## DATA IN THIS EXERCISE
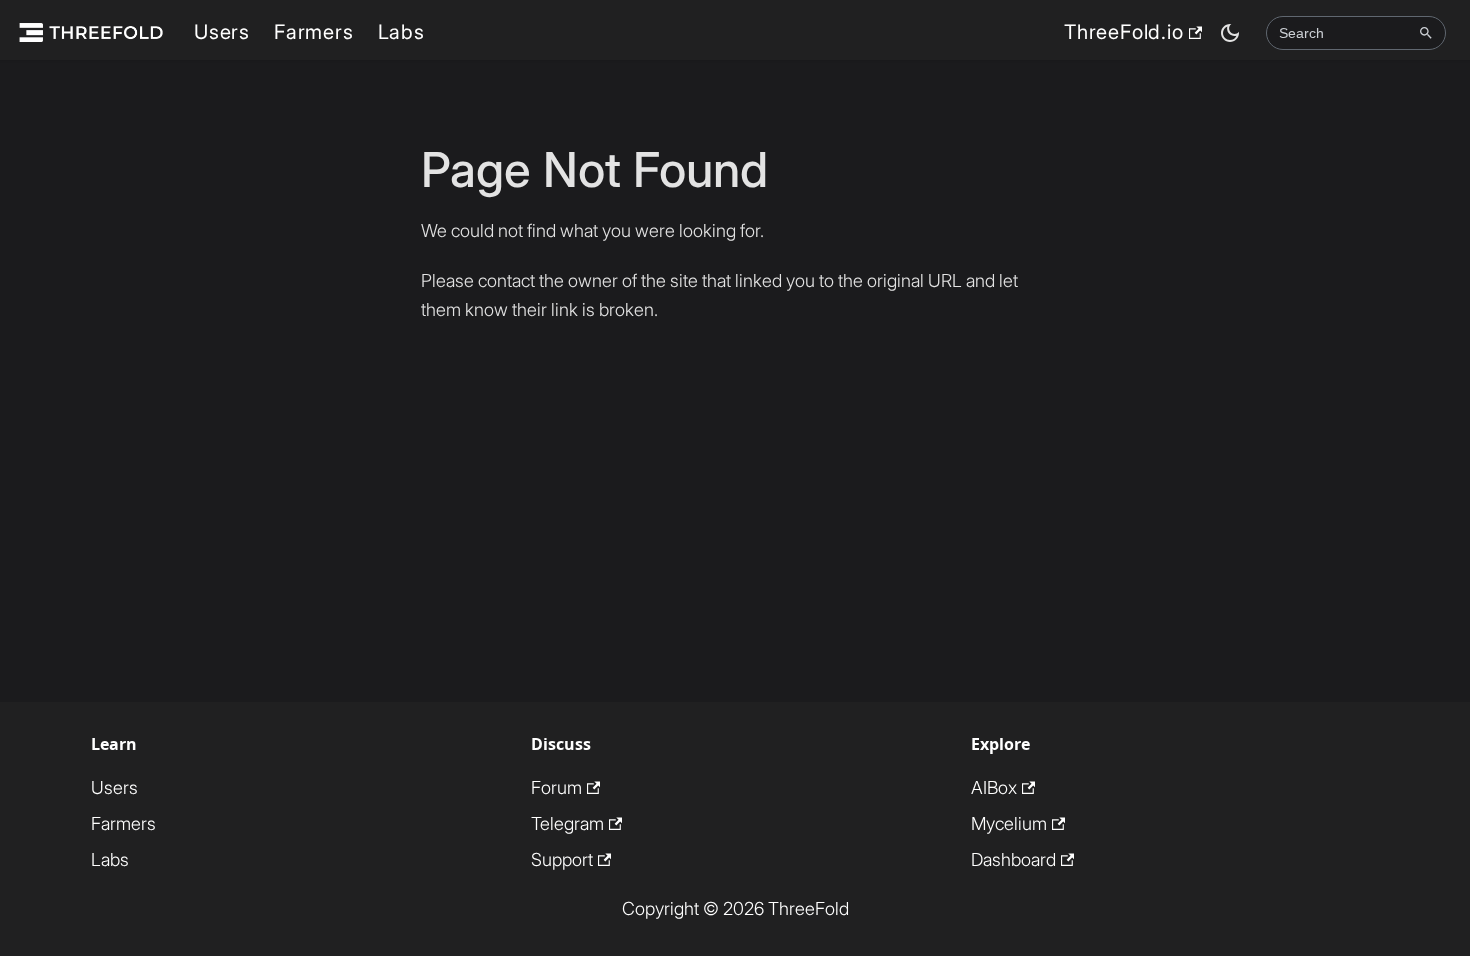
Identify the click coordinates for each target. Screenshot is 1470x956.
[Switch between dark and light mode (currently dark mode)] (1230, 33)
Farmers (314, 32)
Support (562, 859)
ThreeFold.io (1124, 32)
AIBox (994, 787)
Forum (556, 787)
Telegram (567, 823)
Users (222, 32)
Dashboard (1013, 859)
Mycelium (1009, 823)
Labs (401, 32)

## WHAT YOU NEED TO DO
Give back, unchanged, every line from the one with "Support (562, 859)" to the end of the entries above.

## PROBLEM SOLUTION
Support (562, 859)
ThreeFold.io (1124, 32)
AIBox (994, 787)
Forum (556, 787)
Telegram (567, 823)
Users (222, 32)
Dashboard (1013, 859)
Mycelium (1009, 823)
Labs (401, 32)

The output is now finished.